# Soundmax error, unable to reinstall



## Tempete

Hey, recently, my soundmax doesnt seem to be working.
My current Spec is Pentium D, 3.0 GHZ 830. Motherboard is ASUS P5P800 SE with integrated soundmax card. Problem is whenever i open soundmax its a little tab, and no dials or options appear. I try reinstalling it using the motherboard CD, but I can't even uninstall it b/c of an error message:
"windows audio service has been enabled. Please restart yoru computer and run SOundmax again."
Now this occurs EVERY time i try to remove it or reinstall it. I set Windows Audio Service to manual, and rebooted , but it STILL won't let me uninstall.

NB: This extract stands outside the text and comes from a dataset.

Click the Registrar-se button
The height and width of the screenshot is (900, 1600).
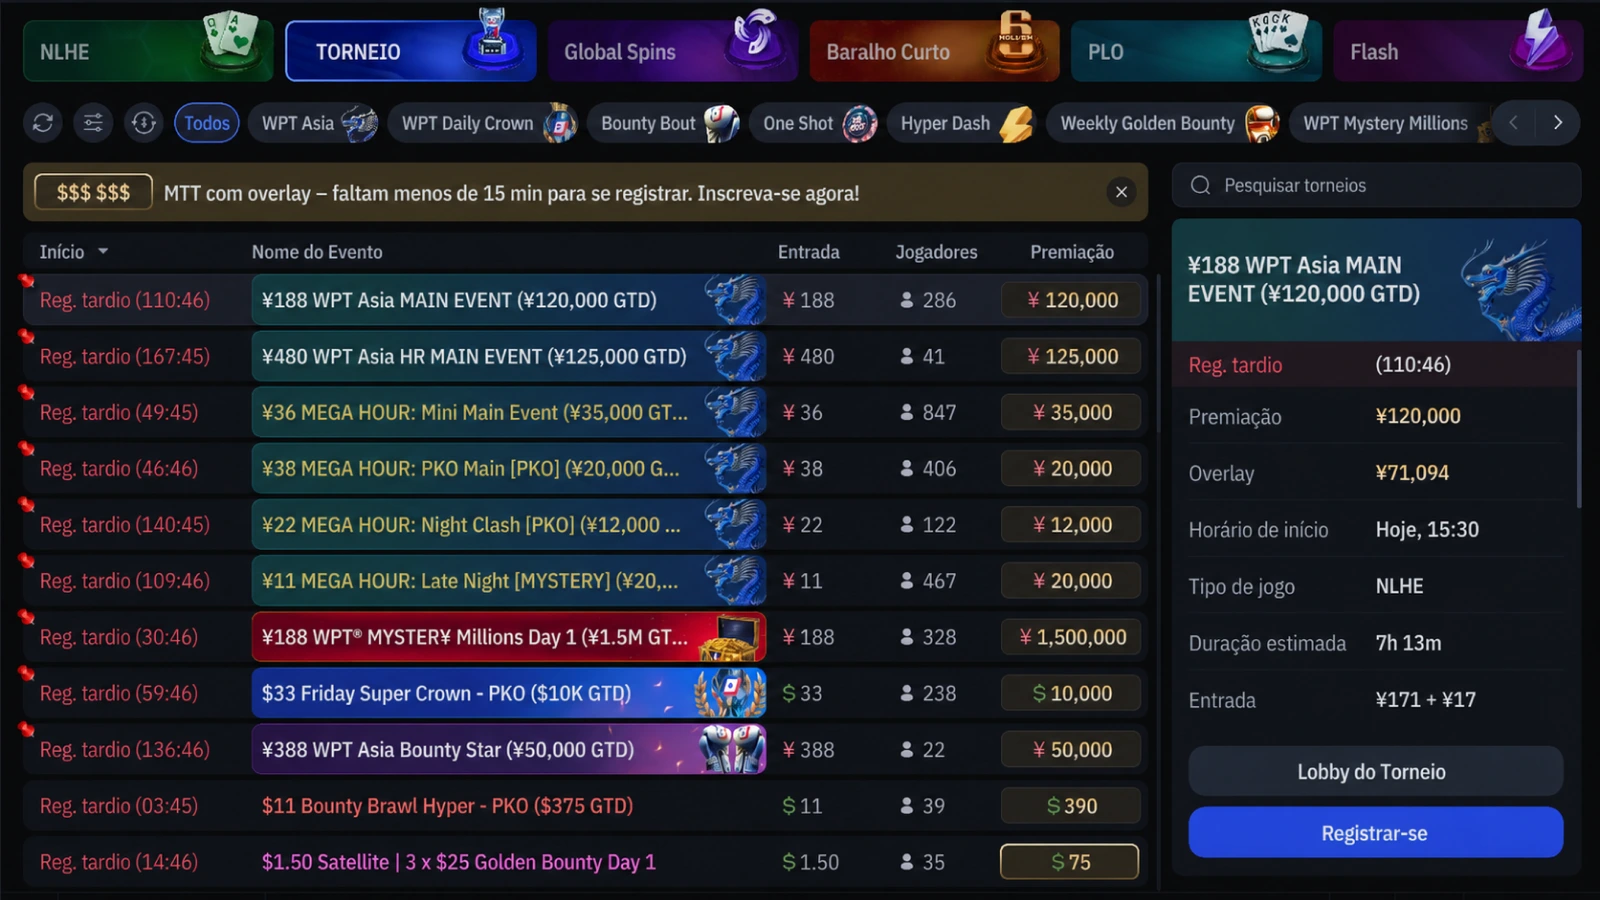point(1375,833)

Can anyone please give me some advice or instructions, its really bugging me. 
P.s. this all started after a virus scan, can't hear any music, when i try playing a song with real player it says that the audio is in use by something else.


----------



## PC eye

With an older Asus model board here the trip into the device manager was one way to manually remove the driver(s) listed there. That was done to insure a pci sound card would work properly upon adding one in. For the latest drivers for onboard sound for the model you listed here you would go to http://support.asus.com/download/download.aspx?SLanguage=en-us

 Once you are there you can go with the latest beta or an earlier update depending on the version of Windows you are running. Once downloaded and unpacked you would go into the Device Manager to locate the correct device listing and right click on it to choose the update driver option. That would be the easier method if you are strictly using onboard sound. On some added pci slot sound cards you would still need to remove the onboard driver anyway to avoid drver clashes there. That can be a nuisance at times. Try the update method to see if that corrects this.


----------